## Brief
As you restate the entries, keep every word intact and leave out whatever images they hold.

## Data provided
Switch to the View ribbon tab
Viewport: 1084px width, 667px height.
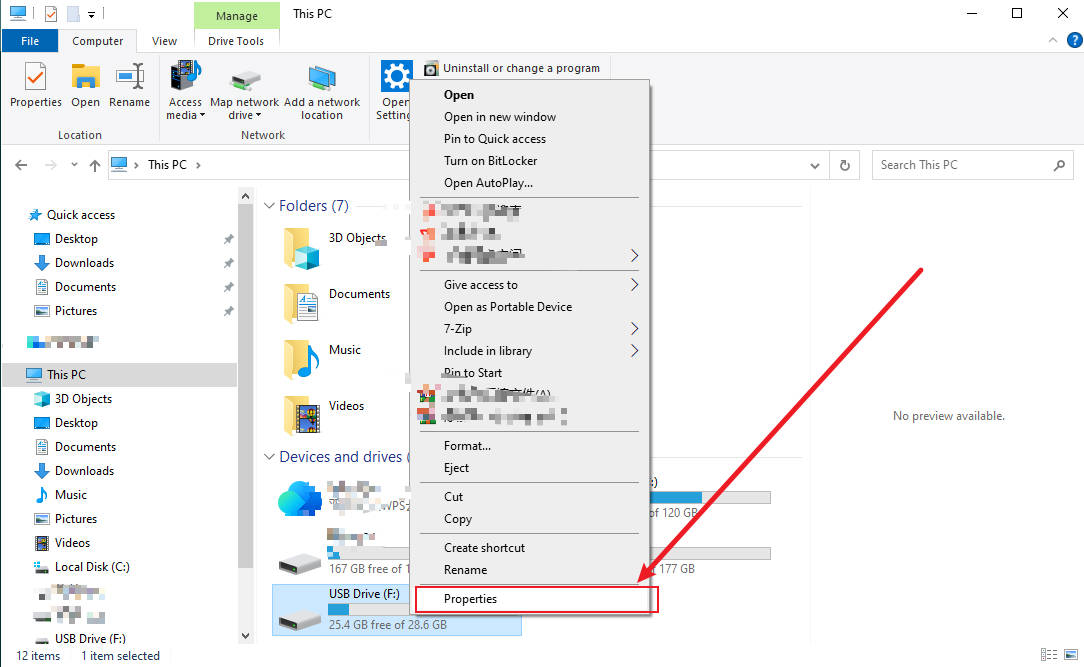(164, 41)
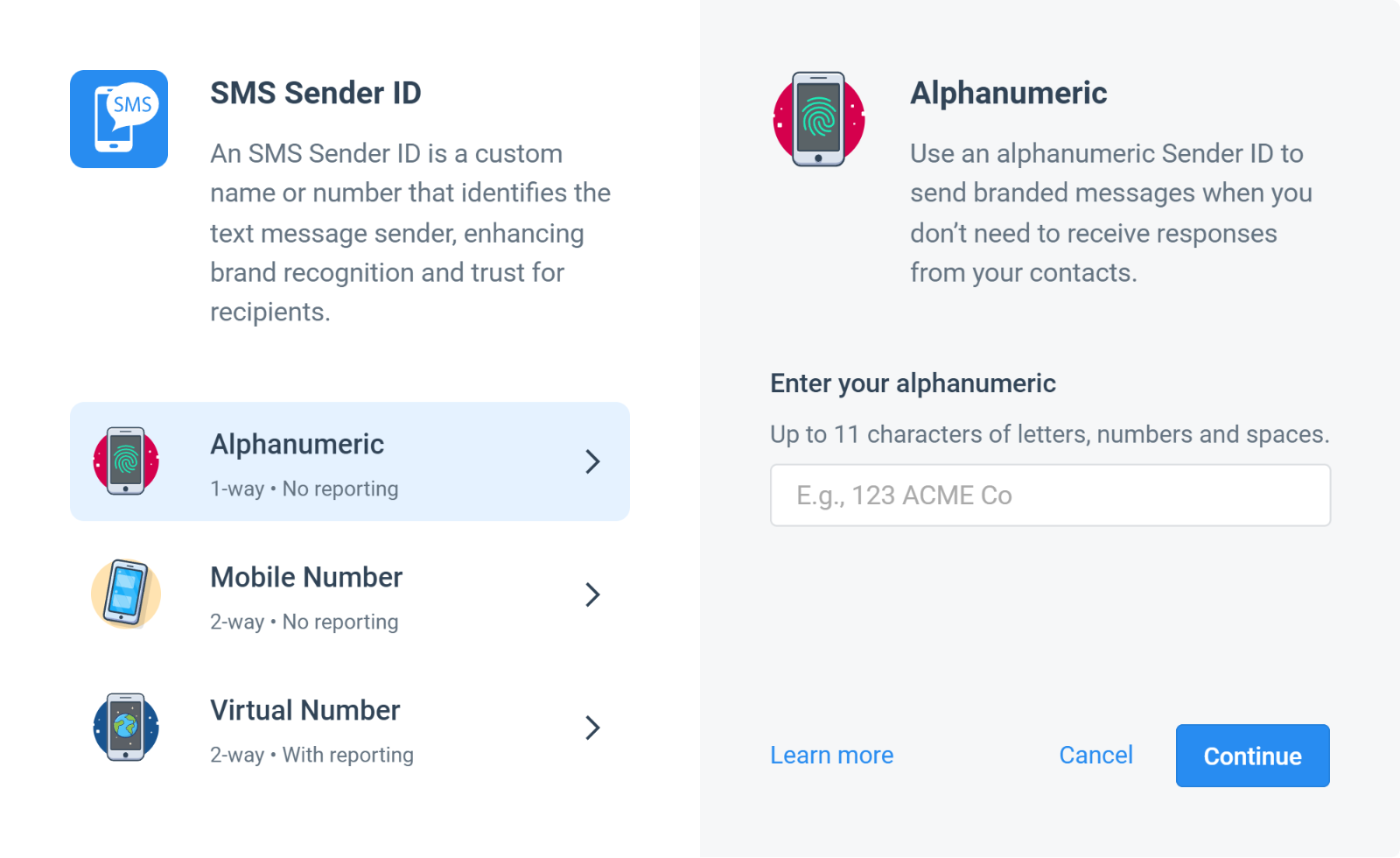Click the '1-way • No reporting' subtitle
Viewport: 1400px width, 858px height.
[x=304, y=489]
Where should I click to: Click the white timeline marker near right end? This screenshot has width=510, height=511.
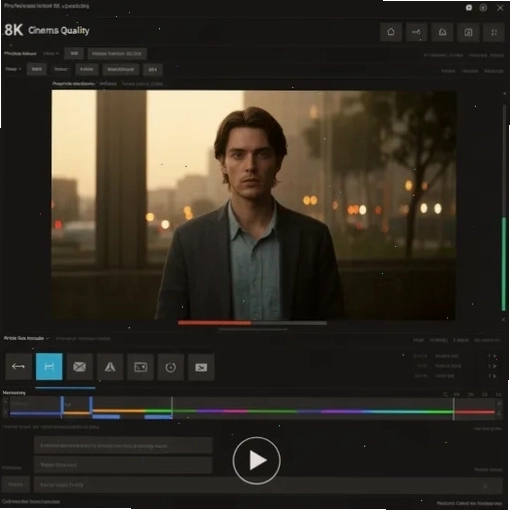[x=454, y=409]
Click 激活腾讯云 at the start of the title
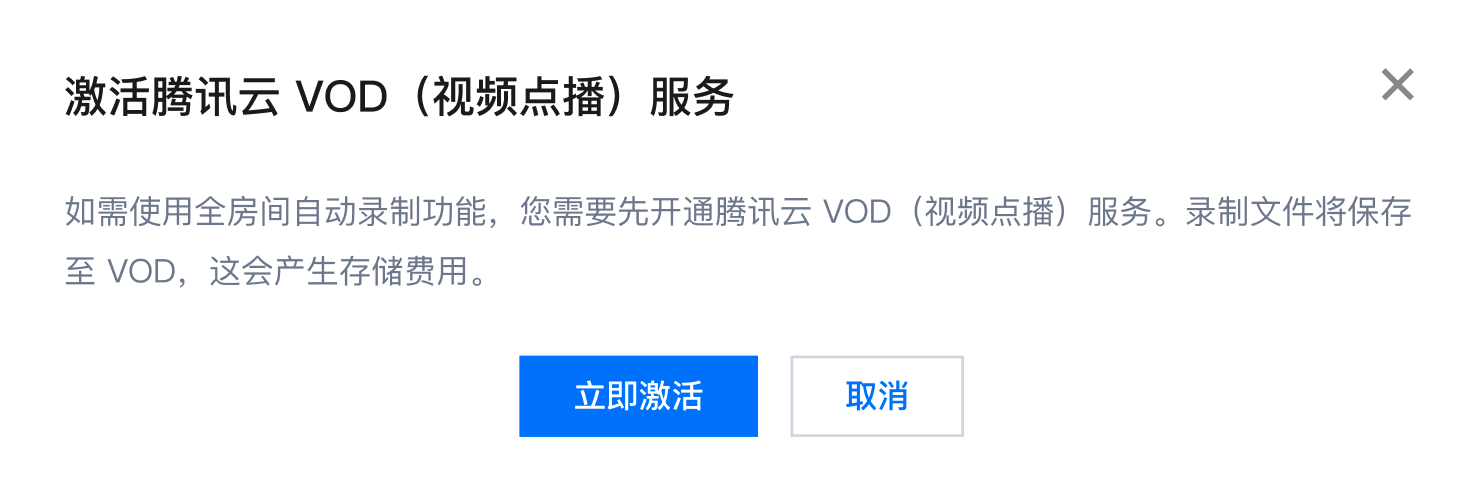1484x494 pixels. tap(172, 98)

## Solved problem
Switch to the View ribbon tab
Viewport: 1084px width, 667px height.
(164, 41)
Click the '1-way • No reporting' subtitle
Viewport: 1400px width, 858px height.
[x=304, y=489]
Where should I click to: Click the white timeline marker near right end? This screenshot has width=510, height=511.
[x=454, y=409]
Click 激活腾讯云 at the start of the title
1484x494 pixels. tap(172, 98)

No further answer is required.